▶ **PROBLEM DESCRIPTION**
What is the number of lines in the listing below that contain the string "heading"? Give that number only.

Top of DATA EXTRACT

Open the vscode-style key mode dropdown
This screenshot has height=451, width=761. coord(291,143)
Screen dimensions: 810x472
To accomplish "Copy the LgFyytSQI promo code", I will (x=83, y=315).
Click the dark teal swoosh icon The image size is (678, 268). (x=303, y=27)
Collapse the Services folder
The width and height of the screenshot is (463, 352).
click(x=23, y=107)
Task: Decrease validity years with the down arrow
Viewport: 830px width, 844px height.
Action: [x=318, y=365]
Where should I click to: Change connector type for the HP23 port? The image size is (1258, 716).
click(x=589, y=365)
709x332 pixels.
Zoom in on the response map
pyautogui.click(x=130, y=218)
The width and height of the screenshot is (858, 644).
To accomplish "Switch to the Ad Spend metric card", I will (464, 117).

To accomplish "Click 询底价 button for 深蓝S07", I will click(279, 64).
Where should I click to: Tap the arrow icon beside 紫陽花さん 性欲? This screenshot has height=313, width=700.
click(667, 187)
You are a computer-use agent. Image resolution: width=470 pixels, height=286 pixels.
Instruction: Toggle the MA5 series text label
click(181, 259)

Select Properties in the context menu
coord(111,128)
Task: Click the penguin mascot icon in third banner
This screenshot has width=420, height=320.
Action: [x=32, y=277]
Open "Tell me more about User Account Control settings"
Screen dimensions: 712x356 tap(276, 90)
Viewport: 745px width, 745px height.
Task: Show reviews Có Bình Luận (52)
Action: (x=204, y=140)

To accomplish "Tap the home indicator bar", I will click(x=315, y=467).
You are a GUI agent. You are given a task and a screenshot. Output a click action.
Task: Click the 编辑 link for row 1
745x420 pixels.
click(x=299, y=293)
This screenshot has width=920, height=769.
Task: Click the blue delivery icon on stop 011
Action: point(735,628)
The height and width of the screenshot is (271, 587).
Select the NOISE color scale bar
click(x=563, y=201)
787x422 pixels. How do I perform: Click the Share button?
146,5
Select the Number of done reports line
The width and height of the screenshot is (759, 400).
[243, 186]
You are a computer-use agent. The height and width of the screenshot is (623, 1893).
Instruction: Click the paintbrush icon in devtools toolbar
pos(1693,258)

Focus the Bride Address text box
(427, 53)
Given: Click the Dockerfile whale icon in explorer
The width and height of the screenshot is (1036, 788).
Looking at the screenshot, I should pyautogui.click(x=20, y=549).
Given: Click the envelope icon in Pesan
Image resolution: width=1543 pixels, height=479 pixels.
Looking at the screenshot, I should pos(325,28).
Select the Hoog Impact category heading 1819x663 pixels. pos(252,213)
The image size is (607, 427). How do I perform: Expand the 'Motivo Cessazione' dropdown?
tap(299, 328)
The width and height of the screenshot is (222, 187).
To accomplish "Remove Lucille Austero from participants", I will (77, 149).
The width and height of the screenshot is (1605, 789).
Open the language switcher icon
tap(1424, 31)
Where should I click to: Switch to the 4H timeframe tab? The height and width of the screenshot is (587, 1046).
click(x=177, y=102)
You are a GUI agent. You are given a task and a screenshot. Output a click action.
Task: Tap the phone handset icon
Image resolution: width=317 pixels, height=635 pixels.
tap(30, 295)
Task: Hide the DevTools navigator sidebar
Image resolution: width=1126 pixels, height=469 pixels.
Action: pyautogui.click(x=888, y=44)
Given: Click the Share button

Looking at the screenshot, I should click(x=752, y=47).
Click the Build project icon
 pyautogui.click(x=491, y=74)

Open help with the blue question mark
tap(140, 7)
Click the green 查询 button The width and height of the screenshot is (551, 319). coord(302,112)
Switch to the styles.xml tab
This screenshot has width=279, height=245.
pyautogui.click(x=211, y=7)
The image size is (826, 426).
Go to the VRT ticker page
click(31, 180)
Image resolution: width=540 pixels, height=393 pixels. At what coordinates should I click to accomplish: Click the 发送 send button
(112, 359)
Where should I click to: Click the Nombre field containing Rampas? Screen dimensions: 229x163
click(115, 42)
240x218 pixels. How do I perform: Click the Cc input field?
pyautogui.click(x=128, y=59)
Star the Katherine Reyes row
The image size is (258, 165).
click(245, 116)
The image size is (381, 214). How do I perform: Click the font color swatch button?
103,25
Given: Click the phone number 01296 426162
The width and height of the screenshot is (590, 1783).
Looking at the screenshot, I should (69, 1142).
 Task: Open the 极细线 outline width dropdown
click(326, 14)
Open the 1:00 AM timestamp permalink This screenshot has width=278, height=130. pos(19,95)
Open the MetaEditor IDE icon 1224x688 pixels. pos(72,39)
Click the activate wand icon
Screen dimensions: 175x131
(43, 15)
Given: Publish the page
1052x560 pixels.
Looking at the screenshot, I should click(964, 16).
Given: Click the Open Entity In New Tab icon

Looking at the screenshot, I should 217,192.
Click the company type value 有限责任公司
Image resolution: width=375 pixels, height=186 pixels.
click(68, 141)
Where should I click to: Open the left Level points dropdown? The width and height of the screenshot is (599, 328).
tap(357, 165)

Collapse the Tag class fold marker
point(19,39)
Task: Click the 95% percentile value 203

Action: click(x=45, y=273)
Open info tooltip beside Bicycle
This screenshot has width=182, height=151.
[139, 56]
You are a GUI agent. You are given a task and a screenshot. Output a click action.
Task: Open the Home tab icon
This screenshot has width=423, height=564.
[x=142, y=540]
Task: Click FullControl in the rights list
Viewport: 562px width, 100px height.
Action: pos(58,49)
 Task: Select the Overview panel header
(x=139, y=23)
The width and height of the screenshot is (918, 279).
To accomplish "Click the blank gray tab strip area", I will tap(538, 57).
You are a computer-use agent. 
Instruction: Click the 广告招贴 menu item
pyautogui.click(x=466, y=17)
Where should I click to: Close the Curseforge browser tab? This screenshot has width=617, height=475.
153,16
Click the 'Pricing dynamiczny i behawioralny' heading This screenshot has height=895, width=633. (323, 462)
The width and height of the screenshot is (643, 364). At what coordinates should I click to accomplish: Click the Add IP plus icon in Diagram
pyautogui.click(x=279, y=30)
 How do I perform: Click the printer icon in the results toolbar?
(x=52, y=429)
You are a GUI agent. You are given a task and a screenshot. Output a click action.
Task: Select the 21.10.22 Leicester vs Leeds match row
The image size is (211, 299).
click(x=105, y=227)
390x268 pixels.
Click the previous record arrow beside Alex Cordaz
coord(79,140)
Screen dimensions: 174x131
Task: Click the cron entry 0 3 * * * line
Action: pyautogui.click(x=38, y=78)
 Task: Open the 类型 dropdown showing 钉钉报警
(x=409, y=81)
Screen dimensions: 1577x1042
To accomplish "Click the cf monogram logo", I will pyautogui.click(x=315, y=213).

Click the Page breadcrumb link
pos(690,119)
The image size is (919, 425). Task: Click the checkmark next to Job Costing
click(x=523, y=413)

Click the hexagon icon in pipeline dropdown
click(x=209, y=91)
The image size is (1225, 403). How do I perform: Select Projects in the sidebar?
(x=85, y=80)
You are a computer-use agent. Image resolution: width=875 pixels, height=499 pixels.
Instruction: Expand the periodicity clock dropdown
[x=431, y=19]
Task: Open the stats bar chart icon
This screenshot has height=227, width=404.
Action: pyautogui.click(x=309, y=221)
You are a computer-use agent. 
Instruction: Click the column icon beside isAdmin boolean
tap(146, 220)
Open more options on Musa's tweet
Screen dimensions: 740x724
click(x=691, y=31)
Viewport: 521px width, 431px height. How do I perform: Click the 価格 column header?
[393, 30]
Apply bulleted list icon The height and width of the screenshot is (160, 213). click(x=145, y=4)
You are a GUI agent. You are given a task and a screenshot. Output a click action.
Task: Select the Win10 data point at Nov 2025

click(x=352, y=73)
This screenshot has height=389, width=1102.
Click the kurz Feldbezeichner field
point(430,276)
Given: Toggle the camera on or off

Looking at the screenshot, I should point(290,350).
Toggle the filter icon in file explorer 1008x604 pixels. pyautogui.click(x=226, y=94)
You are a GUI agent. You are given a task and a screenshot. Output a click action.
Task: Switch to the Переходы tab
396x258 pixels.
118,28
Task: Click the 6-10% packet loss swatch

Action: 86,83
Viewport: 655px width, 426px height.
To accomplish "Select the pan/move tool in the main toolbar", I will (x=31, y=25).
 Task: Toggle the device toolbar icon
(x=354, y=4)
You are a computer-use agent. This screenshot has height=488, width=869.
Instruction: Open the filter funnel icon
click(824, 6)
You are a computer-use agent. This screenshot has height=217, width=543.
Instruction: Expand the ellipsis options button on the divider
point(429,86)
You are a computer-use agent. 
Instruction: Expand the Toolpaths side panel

Bottom of DATA EXTRACT

▶ **RESULT FOR THIS EXERCISE**
2